### [TASK PROMPT]
Only one stretch of the listing below is wanted. Give it again exactly, from the line with "Click inside the Location path combo box" through the line with "You are a computer-use agent. Image".
(EXERCISE MATERIAL Opens)
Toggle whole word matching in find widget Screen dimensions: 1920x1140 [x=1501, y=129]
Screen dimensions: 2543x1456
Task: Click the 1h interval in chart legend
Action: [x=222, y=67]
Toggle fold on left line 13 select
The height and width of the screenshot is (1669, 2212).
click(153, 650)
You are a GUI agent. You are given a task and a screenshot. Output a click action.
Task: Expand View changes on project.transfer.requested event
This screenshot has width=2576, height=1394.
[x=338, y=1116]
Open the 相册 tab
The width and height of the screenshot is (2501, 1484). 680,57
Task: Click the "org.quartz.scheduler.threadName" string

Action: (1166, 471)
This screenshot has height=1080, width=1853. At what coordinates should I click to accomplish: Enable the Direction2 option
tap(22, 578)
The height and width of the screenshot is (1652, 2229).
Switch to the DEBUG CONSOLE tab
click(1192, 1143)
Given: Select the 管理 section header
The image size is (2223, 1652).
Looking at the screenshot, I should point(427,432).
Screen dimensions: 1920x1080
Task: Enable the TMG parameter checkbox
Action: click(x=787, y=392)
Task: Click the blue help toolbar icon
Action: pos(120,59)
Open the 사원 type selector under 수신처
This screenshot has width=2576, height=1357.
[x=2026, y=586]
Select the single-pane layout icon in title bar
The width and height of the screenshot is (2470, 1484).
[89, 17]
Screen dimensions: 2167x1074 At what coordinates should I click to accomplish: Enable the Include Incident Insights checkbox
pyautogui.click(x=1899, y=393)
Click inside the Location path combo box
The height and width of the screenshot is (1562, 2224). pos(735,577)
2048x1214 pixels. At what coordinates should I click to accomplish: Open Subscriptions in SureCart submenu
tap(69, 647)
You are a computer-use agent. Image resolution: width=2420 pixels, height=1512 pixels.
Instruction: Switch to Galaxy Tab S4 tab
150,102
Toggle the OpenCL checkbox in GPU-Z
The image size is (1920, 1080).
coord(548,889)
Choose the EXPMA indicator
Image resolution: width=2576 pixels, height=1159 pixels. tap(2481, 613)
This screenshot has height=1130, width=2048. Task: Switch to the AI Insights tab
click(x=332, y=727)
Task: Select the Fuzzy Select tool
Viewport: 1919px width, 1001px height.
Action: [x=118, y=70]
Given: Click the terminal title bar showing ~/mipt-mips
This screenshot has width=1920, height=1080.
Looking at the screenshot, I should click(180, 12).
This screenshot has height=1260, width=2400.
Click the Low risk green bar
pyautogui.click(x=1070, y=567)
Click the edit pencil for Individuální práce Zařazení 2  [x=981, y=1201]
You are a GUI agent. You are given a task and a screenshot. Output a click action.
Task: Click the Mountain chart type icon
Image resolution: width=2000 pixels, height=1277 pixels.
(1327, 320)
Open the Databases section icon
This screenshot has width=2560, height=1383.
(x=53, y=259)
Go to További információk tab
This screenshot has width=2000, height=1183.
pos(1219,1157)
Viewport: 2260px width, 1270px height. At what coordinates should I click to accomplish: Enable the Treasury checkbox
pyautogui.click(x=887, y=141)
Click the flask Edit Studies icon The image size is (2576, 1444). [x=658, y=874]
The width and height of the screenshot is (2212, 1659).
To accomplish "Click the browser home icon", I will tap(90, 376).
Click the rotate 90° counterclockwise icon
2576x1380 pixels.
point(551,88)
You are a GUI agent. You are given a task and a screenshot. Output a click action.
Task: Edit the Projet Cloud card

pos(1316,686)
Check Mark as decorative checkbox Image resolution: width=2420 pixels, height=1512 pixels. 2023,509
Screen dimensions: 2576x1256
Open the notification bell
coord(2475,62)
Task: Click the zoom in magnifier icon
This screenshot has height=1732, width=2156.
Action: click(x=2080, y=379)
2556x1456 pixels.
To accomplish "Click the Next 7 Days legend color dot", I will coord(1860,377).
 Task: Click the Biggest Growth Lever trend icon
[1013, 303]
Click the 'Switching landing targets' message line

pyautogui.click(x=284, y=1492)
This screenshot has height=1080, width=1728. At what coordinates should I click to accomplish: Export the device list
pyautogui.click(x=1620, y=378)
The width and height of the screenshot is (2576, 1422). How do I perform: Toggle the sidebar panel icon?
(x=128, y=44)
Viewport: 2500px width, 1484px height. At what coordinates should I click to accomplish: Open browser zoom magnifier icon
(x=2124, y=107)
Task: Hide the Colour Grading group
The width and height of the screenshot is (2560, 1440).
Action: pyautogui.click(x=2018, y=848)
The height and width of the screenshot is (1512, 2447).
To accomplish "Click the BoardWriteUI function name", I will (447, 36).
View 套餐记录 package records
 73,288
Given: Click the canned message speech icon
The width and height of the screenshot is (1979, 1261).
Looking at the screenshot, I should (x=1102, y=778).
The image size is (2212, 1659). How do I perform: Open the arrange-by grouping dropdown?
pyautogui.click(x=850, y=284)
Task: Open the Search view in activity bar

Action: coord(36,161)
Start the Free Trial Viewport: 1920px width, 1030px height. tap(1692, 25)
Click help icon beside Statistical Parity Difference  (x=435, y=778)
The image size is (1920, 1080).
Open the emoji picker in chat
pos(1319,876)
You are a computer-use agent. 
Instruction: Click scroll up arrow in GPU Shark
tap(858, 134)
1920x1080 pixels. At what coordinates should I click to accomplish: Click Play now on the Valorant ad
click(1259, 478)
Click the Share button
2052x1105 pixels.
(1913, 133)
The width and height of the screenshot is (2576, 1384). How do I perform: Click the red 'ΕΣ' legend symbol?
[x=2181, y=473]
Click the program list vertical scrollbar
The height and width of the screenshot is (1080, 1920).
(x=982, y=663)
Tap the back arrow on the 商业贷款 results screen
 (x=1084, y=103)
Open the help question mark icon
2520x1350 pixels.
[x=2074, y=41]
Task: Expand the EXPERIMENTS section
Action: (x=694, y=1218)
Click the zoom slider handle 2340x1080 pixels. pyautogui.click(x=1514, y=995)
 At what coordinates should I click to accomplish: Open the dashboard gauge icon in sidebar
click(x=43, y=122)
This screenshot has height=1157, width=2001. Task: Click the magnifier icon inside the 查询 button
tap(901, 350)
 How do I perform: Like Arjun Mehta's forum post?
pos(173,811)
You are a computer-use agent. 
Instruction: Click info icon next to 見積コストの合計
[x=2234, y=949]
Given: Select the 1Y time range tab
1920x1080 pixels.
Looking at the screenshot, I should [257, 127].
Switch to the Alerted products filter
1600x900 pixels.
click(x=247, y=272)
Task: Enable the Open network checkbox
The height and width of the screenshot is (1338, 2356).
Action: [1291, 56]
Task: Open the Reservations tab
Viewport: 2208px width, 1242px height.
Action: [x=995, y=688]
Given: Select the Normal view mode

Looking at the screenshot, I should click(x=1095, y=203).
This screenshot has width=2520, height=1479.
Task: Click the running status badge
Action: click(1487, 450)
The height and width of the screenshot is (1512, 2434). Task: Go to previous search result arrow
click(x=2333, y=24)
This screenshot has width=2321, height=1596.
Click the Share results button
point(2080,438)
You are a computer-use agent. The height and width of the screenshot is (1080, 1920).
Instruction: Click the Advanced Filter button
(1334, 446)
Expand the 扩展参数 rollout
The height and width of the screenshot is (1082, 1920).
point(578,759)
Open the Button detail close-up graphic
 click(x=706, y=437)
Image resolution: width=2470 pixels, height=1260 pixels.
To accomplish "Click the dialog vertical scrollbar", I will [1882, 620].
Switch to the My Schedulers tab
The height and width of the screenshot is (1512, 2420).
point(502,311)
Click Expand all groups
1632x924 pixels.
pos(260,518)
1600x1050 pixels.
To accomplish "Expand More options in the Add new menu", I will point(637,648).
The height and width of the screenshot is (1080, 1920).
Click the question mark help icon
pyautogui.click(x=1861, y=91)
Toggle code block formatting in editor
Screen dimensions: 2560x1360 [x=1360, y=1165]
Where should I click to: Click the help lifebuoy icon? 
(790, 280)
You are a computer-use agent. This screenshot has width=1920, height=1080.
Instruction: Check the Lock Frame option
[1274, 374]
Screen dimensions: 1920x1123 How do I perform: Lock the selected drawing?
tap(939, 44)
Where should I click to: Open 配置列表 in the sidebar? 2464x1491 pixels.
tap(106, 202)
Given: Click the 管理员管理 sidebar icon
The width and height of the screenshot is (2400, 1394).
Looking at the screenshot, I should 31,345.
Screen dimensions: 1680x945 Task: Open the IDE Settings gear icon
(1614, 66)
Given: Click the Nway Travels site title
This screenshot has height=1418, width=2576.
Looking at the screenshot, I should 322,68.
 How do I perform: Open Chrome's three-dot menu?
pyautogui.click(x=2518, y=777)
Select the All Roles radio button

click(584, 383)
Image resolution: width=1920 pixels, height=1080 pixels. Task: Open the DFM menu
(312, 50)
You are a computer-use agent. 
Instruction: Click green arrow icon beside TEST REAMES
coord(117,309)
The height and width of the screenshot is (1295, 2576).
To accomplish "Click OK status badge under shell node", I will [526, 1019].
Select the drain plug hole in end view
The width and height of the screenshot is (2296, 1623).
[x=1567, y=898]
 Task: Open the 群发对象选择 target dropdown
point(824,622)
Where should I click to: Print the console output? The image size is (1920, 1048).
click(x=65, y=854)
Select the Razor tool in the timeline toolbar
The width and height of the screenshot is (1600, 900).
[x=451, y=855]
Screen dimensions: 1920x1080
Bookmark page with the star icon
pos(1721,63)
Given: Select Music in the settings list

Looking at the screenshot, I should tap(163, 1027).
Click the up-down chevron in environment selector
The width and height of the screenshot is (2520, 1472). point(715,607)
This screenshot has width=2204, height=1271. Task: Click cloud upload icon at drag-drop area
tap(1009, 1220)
(EXERCISE MATERIAL Closes)
### [RESULT OF THIS TASK]
Click inside the Location path combo box
The height and width of the screenshot is (1562, 2224). pos(735,577)
2048x1214 pixels. At what coordinates should I click to accomplish: Open Subscriptions in SureCart submenu
tap(69, 647)
You are a computer-use agent. Image resolution: width=2420 pixels, height=1512 pixels.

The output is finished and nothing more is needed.